PDIP Berjaya di 11 Pilkada Jatim, Kebanyakan Basis Banteng

Ilustrasi Sekjen PDIP Hasto Kristyanto, Djarot Saiful Hidayat, dan Tri Rismaharini (tengah) saat konsolidasi di kantor PDIP Jatim di Surabaya.
Ilustrasi Sekjen PDIP Hasto Kristyanto, Djarot Saiful Hidayat, dan Tri Rismaharini (tengah) saat konsolidasi di kantor PDIP Jatim di Surabaya.
Sumber :
  • VIVA/Nur Faishal

VIVA – Partai Demokrasi Indonesia Perjuangan (PDIP) Jawa Timur mengklaim memenangi 11 pilkada dari 19 daerah di Jawa Timur. Mayoritas daerah yang dimenangi jagoan PDIP merupakan basis partai berlogo banteng moncong putih itu. 

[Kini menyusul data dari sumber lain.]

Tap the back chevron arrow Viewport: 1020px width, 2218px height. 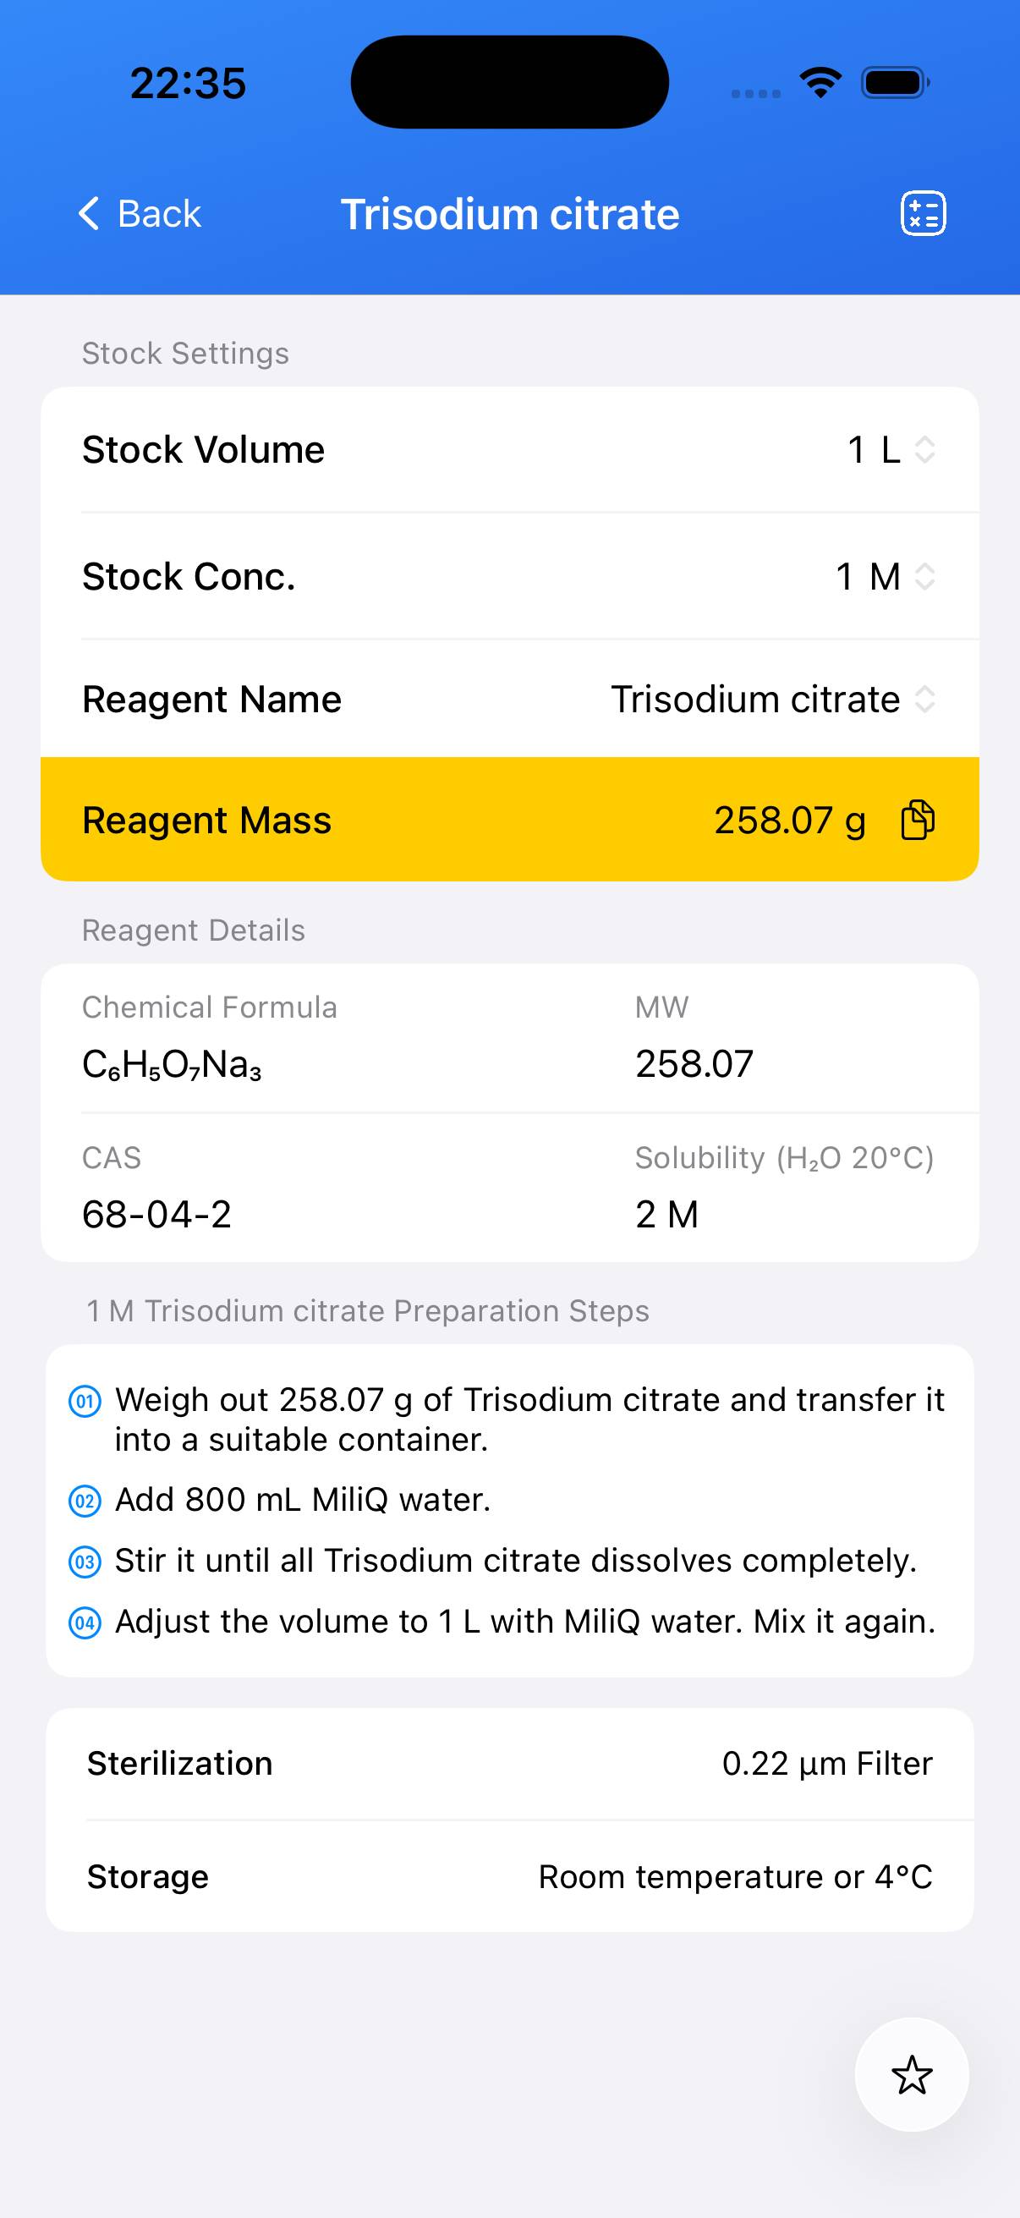click(x=90, y=214)
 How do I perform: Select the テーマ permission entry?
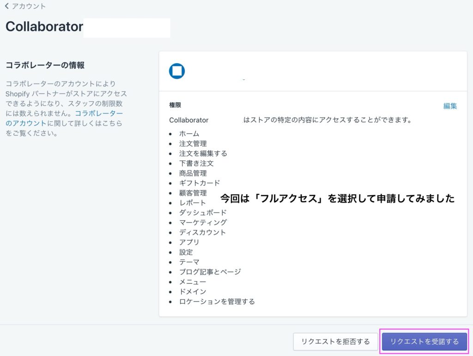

Ketua DPD PDIP Jatim Kusnadi mengatakan, berdasarkan hasil penghitungan cepat atau quick count internal dan eksternal, pihaknya juga berhasil meraih kemenangan di daerah yang sebelumnya dipimpin kepala daerah bukan dari PDIP. 

“Data yang dihimpun teman-teman BSPN (Badan Saksi Pemilu Nasional) PDI Perjuangan Jatim hingga jam 5 sore tadi, paslon kita unggul di 11 kabupaten/kota. Yang lainnya, hasil suaranya masih dihimpun,” kata Kusnadi dalam keterangan tertulis pada Rabu malam, 9 Desember 2020.

Kusnadi menyebut contoh daerah yang merupakan basis banteng dan PDIP menang pada pilkada kali ini. Di antaranya adalah Kota Surabaya yang berdasarkan hasil quick count dimenangkan jagoannya, Eri Cahyadi-Armudji.

Begitu pula di Kabupaten Kediri, Ngawi, Trenggalek, Banyuwangi, Ponorogo, Kabupaten Malang, Sumenep, Gresik, Situbondo, dan Kota Blitar.

Ada tiga daerah yang pasangan calon diusung PDIP justru mampu merebut kursi kepemimpinan dari sebelumnya yang diduduki partai lain. 

“Seperti Ponorogo, Gresik, dan Situbondo, ini termasuk kabupaten/kota baru yang bakal dipimpin pasangan calon kita. Sebelumnya pasangan calon yang diusung PDI Perjuangan belum pernah menang di daerah ini,” ujar Kusnadi.